[Task statement]: Copy out the items below word for word, beginning at the line containing "Image resolution: width=735" and continuing through the line containing "pyautogui.click(x=760, y=95)".

[Records shown]:
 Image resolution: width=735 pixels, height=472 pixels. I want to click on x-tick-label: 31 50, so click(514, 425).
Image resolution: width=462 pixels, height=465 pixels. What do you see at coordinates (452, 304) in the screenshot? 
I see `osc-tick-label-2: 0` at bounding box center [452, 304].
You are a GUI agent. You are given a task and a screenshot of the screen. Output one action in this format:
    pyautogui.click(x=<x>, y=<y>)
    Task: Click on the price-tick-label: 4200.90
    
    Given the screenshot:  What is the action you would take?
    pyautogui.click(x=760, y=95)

...

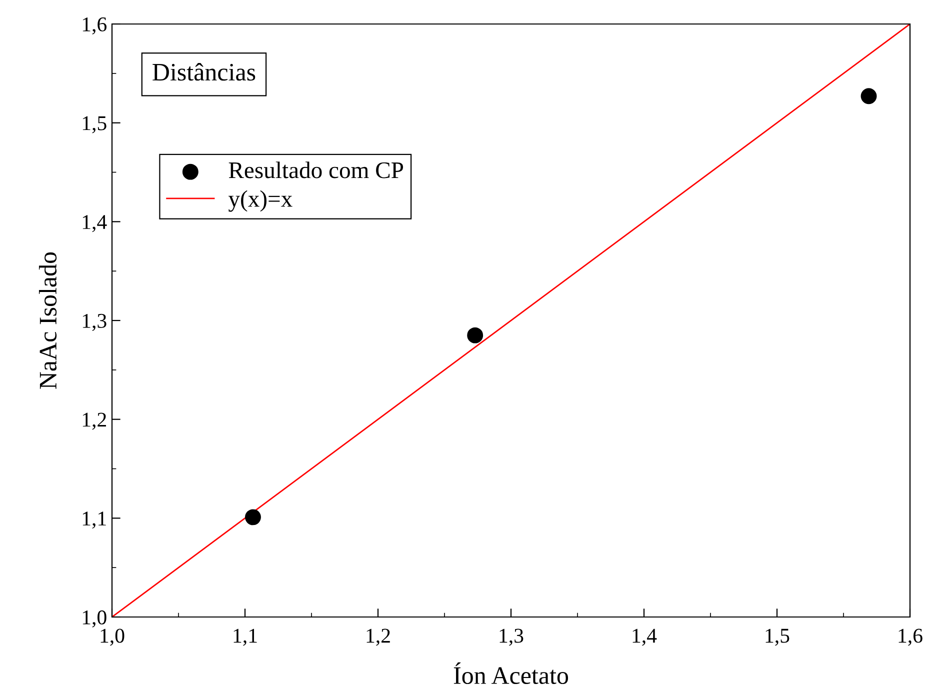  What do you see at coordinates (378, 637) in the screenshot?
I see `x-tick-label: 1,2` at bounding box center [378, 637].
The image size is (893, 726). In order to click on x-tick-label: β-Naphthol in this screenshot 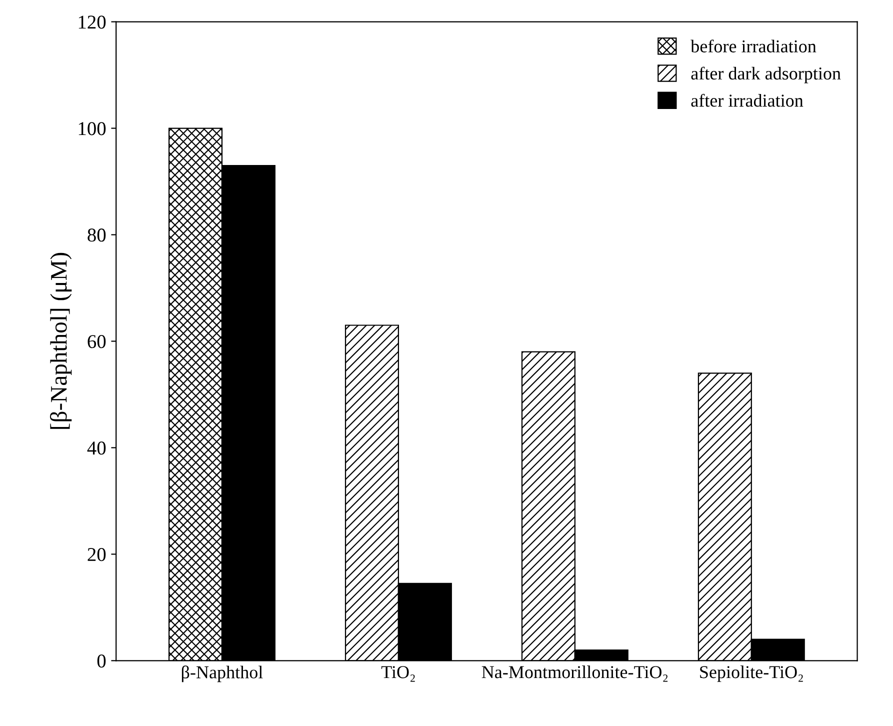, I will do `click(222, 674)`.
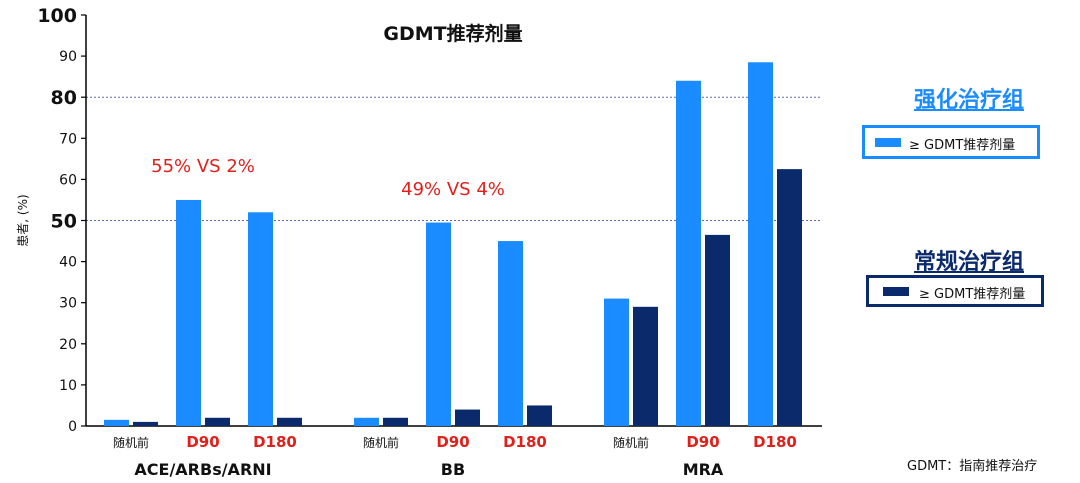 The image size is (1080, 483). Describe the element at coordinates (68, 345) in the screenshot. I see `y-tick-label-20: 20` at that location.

[Written answer]:
 Image resolution: width=735 pixels, height=472 pixels. I want to click on x-tick-label: 31 50, so click(514, 425).
Image resolution: width=462 pixels, height=465 pixels. What do you see at coordinates (452, 304) in the screenshot? 
I see `osc-tick-label-2: 0` at bounding box center [452, 304].
You are a GUI agent. You are given a task and a screenshot of the screen. Output one action in this format:
    pyautogui.click(x=<x>, y=<y>)
    Task: Click on the price-tick-label: 4200.90
    
    Given the screenshot:  What is the action you would take?
    pyautogui.click(x=760, y=95)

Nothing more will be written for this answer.